DIRECTIONS
When you reach the line that contains "Screen dimensions: 979x687" in the data below, start reproducing lines exactly, and stop after the line that contains "Task: Disable Password restore option".

SOURCE MATERIAL
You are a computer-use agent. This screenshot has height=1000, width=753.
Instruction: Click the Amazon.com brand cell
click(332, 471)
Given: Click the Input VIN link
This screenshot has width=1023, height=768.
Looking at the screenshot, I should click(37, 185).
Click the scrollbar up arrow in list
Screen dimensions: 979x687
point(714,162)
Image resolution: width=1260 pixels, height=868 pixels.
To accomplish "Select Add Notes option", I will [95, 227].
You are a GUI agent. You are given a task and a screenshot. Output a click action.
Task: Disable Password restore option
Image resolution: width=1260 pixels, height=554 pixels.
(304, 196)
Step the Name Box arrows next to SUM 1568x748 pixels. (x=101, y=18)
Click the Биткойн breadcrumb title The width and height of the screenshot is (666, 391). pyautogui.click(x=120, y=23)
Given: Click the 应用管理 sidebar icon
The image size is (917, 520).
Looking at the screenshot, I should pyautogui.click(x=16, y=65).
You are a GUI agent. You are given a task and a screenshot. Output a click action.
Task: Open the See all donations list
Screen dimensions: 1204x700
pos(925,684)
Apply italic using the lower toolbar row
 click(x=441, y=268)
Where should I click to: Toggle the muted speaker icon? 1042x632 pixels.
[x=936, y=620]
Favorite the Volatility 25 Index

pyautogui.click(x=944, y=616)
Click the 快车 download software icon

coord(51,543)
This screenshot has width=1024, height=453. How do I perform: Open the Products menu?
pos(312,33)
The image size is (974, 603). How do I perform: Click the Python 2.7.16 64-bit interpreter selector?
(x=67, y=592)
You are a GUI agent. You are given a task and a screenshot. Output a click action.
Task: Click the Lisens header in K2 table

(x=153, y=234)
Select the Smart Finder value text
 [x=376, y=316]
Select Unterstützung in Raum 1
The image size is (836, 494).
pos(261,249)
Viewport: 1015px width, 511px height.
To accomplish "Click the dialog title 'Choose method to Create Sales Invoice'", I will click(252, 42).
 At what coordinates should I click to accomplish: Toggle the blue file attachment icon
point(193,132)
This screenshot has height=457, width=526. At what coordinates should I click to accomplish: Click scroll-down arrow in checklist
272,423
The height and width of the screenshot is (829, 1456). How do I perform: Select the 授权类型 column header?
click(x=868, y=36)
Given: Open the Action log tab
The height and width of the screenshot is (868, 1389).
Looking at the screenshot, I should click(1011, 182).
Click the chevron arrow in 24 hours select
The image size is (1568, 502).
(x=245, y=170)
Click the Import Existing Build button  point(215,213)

TASK RESULT
Screen dimensions: 979x687
point(714,162)
Image resolution: width=1260 pixels, height=868 pixels.
To accomplish "Select Add Notes option", I will [95, 227].
You are a GUI agent. You are given a task and a screenshot. Output a click action.
Task: Disable Password restore option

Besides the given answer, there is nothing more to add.